The Telegraph claims that multiple users have reported their devices going wonky after passing through the X-ray scanners at airports. One such user said that after his Kindle took a ride through a scanner in Madrid, the display was permanently affected. He said that he was using the e-reader to read a book just before this, so it has to be the scanner.

Could X-rays be damaging Amazon's Kindle e-ink displays?

According to a Cambridge professor quoted in the report, probably not. He says that a build up of static electricity could actually be what's messing with the Kindles. He says that the low level of radiation used in airport scanners is unlikely to be able to cause the type of damage that people are reporting.
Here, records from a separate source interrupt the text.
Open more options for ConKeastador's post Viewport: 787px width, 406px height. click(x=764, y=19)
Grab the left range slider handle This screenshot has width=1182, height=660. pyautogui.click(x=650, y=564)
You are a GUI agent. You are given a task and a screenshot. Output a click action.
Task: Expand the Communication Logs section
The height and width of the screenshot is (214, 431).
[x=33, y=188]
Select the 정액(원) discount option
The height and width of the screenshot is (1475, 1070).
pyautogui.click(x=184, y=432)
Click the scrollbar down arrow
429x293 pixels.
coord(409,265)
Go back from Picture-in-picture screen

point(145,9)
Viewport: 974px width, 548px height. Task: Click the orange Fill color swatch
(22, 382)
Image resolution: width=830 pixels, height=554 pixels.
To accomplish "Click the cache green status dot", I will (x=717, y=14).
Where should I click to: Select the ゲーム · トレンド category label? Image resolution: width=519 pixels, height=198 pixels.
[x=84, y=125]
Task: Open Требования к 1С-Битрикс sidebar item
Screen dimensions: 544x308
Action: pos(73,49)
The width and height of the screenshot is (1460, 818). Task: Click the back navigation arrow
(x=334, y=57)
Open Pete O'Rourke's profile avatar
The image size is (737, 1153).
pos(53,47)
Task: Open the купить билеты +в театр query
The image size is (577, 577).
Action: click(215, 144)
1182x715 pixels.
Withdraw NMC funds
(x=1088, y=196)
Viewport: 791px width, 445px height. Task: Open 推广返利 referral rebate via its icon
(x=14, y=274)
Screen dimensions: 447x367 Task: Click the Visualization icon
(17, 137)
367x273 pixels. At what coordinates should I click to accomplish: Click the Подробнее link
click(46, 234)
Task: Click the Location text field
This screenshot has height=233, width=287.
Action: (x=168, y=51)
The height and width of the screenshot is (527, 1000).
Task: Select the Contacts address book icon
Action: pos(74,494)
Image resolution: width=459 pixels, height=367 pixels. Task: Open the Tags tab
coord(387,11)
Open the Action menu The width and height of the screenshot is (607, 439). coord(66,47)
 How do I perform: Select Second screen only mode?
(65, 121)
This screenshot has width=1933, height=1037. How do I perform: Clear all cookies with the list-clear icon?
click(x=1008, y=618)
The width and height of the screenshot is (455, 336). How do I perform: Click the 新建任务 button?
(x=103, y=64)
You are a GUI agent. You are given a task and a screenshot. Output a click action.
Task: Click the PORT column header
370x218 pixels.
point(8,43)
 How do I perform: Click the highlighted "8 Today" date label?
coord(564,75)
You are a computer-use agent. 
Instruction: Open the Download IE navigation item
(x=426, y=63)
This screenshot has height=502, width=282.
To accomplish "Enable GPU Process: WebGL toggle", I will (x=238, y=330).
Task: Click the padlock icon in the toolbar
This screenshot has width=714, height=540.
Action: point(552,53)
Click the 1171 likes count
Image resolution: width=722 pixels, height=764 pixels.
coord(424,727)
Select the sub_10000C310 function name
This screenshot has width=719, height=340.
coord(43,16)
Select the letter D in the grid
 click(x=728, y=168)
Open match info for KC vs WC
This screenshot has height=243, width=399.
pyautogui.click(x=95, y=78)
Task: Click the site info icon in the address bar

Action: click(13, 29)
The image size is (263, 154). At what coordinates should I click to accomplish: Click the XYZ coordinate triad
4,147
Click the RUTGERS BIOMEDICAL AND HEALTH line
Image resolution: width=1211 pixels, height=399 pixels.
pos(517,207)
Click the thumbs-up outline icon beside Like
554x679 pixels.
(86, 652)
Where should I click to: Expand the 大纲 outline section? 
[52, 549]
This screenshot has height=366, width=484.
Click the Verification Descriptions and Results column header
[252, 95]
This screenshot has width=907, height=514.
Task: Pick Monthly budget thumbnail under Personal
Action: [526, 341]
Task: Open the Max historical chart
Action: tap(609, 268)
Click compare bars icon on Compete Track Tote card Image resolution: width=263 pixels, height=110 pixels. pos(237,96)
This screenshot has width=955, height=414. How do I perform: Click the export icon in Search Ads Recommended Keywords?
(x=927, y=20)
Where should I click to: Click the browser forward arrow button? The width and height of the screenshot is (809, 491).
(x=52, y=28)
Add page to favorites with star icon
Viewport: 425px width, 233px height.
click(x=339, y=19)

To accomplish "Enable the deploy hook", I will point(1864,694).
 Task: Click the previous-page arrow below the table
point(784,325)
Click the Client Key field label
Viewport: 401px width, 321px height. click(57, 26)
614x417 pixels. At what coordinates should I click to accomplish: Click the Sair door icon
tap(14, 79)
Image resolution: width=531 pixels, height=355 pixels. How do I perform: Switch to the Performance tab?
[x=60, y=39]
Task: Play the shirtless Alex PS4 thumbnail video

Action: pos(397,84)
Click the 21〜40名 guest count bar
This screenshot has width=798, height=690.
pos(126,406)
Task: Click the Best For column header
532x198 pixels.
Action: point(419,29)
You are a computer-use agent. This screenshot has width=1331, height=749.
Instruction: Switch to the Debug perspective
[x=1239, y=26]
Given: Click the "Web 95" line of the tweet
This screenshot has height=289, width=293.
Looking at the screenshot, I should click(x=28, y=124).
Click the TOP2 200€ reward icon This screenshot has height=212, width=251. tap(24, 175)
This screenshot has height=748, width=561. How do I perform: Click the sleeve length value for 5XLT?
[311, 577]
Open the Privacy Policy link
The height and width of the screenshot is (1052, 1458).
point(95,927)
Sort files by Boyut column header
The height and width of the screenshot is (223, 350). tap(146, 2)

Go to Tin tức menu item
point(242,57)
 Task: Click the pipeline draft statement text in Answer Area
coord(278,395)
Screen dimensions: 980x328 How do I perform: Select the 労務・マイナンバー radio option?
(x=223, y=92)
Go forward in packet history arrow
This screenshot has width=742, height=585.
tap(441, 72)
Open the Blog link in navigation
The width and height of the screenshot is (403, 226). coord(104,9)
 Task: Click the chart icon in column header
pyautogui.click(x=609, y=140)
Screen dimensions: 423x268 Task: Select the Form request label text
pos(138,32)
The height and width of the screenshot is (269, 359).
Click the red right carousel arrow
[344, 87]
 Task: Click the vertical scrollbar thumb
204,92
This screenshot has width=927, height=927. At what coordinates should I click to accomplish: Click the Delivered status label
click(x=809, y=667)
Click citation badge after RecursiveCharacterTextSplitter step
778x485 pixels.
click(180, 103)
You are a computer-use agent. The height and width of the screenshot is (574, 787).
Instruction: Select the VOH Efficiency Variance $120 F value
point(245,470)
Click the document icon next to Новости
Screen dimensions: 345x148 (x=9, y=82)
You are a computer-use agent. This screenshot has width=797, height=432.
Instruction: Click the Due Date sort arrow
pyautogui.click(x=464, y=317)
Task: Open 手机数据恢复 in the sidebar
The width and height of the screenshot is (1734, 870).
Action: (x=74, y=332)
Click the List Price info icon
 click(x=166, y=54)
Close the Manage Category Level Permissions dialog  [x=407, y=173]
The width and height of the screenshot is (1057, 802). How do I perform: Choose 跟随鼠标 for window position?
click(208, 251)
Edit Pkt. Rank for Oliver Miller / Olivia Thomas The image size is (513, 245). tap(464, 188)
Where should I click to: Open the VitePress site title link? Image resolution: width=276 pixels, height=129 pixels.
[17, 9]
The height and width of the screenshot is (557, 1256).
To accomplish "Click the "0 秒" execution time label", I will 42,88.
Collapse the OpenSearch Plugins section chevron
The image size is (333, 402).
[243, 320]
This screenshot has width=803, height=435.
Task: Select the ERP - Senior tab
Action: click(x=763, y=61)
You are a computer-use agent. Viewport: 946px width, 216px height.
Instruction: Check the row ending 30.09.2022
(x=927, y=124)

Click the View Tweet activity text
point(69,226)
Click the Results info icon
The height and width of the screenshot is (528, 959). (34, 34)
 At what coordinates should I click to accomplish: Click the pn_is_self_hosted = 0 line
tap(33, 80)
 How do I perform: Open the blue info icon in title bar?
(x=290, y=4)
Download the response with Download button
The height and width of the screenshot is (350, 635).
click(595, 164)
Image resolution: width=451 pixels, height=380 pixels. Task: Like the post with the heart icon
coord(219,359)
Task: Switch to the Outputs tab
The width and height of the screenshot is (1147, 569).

Here's what Professer Daping Chu had to say:

But you can get a build up of static inside these machines, caused by the rubber belt rubbing. If that charge were to pass through a Kindle, it’s conceivable that it could damage the screen. A static charge from an airport scanner could be 100 volts or more. That could permanently stick the particles to the screen.

It shouldn't surprise you that Amazon has denied these allegations. They claim that the X-ray scanner machines pose no threat to their e-readers.

Exposing your Kindle to an X-ray machine, such as those used by airport security, should not cause and problems with it. Many Kindle users travel by air, and their Kindles are screened by airport security every day without issue.

That's true. This is the first we've really heard of anything like this and the e-ink displays have been in use for quite some time. It's possible that people's bags could protect the devices. Maybe the people reporting problems put their Kindle directly on the belt.

The users claim that Amazon is quietly replacing the Kindles that are being damaged.

Could there be a Kindle-killer out there in one of the most popular places to take a Kindle? It looks like it's at least a possibility. One would think that if this were 100% accurate, there would be more stories about this happening than we'd know what to do with. But if I had a Kindle, I'd probably proceed with caution next time I'm flying.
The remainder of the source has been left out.